• _本文抜粋_
パートナーシップ制度と合わせて用意しておきたい書類

パートナーシップ制度と合わせて用意しておきたい書類

パートナーシップ制度には法的拘束力がない為、結婚のような権利義務が当然の様には発生しません。したがってパートナーシップ制度を利用すると同時にお互いの約束事を明文化しておくことが重要です。

今回は「財産・相続・医療・その他誓約書」の観点から用意しておきたい文書を紹介します。

 

財産に関する契約書

パートナーシップ制度には法的拘束力がないため、財産に関する取り決めを明文化しておくことは極めて重要です。

  • 財産分与契約書:
    同棲や共同生活中に築いた財産は、法的に「共有」と見なされるわけではありません。財産分与契約書を作成することで、誰が何を所有しているのかを明確化できます。また、破局時における財産の取り分を明確にしておくことで、分割をめぐる争いを回避できます。
  • 家計負担契約書:
    生活費や家計の負担割合を事前に取り決めることで、お金の管理が明確になり、経済的公平を図ります。
  • 借用書:
    金銭の貸し借りがある場合、その条件や返済計画を記載します。パートナー間で金銭の貸し借りが発生することは少なくありませんが、書面にすることで、金銭トラブルによる信頼関係の悪化を防ぎます。

 

相続に関する書類

日本では、法的に結婚していないカップルは、相続において法定相続人として認められません。そのため、相続に関する書類を整備することで、万が一の時にお互いの財産を確実に引き継ぐことができます。

  • 遺言書:
    パートナーシップ制度には法的相続権がないため、パートナーが亡くなった場合、法定相続人でない限り、遺産を相続することができません。遺言書を作成することで、法的に財産をパートナーに遺贈することができます。特に公証役場で作成する公正証書遺言は、内容が法的に確実であり、後から変更や無効にされるリスクを減らすことができます。
  • 任意後見契約書:
    パートナーシップ制度においてパートナーが認知症やその他の理由で判断能力が低下した場合、後見人として指名される権利が法的に保障されていません。任意後見契約書を作成することで、医療や介護に関する重要な意思決定をパートナーが行えるよう、契約書を通じて事前に意思表示を行うことができます。

• _データ_
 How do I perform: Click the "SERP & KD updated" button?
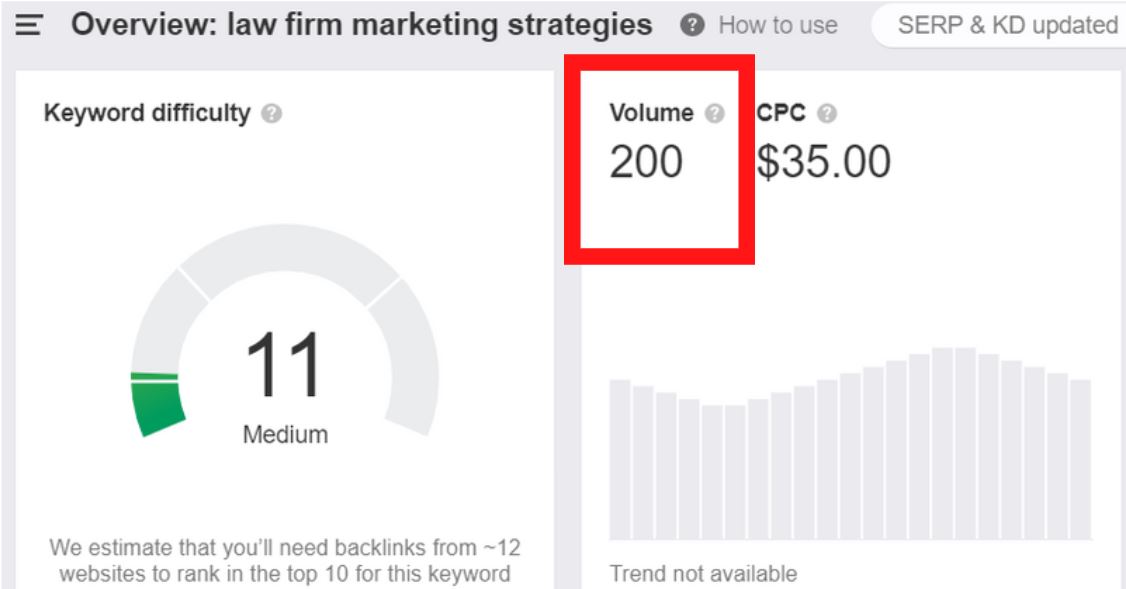pos(1005,26)
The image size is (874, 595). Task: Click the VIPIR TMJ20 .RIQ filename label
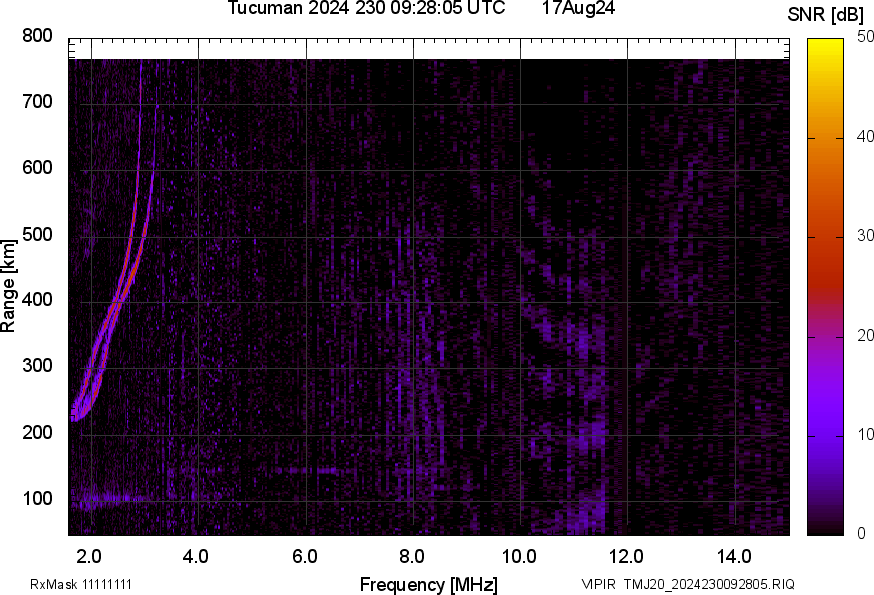coord(687,584)
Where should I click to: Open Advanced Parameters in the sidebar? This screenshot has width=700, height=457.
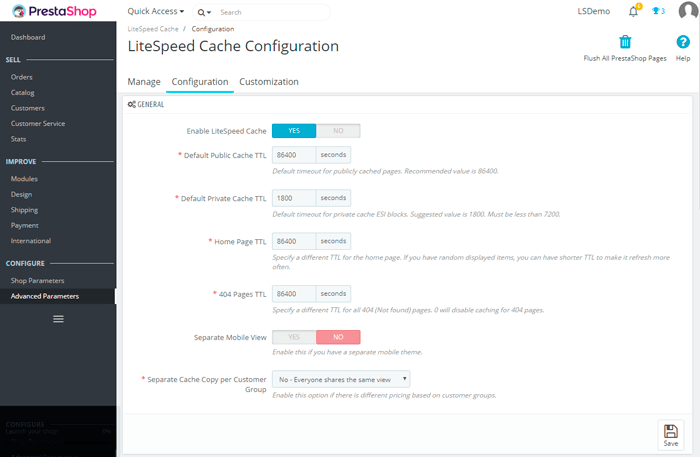[x=45, y=296]
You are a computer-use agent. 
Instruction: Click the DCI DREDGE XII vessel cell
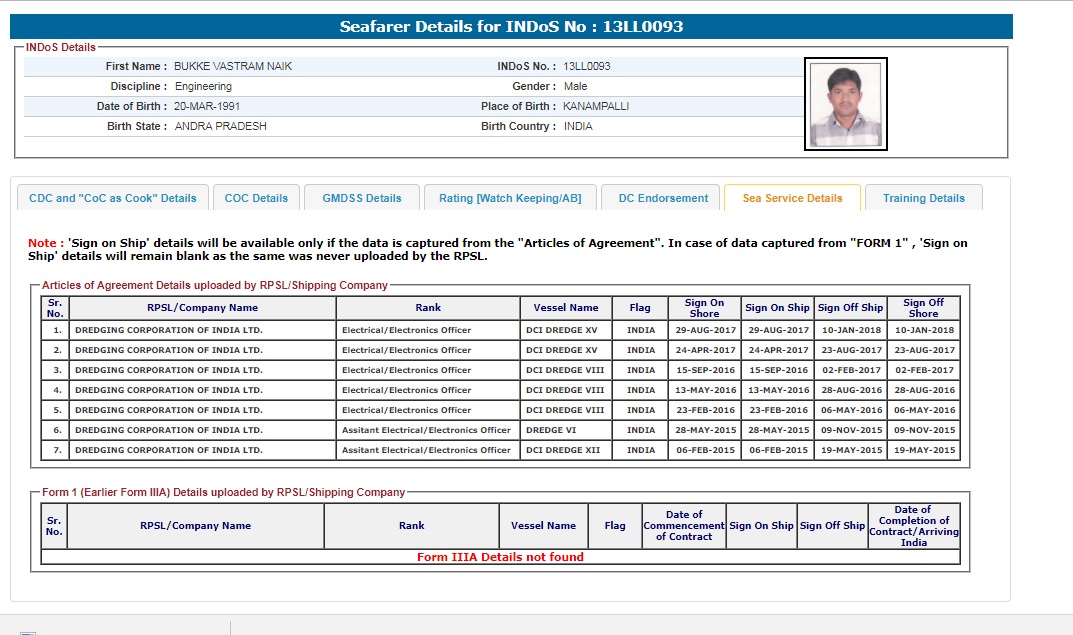pyautogui.click(x=563, y=450)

• _必須課題_
a) パートナーシップ制度の文章から、「今回は「財産・相続・医療・そ」を含む語句で始まり「なり、経済的公平を図ります。」で終わる部分を、そのまま書き写してください。
b) パートナーシップ制度の文章で「日本では、法的に結婚していない」で始まる段落を、主な事実を残したまま短く書き直すこと。
上の記録は今回の作業には関わりません。

• _回答_
a)
今回は「財産・相続・医療・その他誓約書」の観点から用意しておきたい文書を紹介します。

 

財産に関する契約書

パートナーシップ制度には法的拘束力がないため、財産に関する取り決めを明文化しておくことは極めて重要です。

  • 財産分与契約書:
    同棲や共同生活中に築いた財産は、法的に「共有」と見なされるわけではありません。財産分与契約書を作成することで、誰が何を所有しているのかを明確化できます。また、破局時における財産の取り分を明確にしておくことで、分割をめぐる争いを回避できます。
  • 家計負担契約書:
    生活費や家計の負担割合を事前に取り決めることで、お金の管理が明確になり、経済的公平を図ります。

b) 日本では法的に未婚のカップルは法定相続人と認められないため、相続関連の書類を整備すれば、万一の際に互いの財産を確実に引き継げる。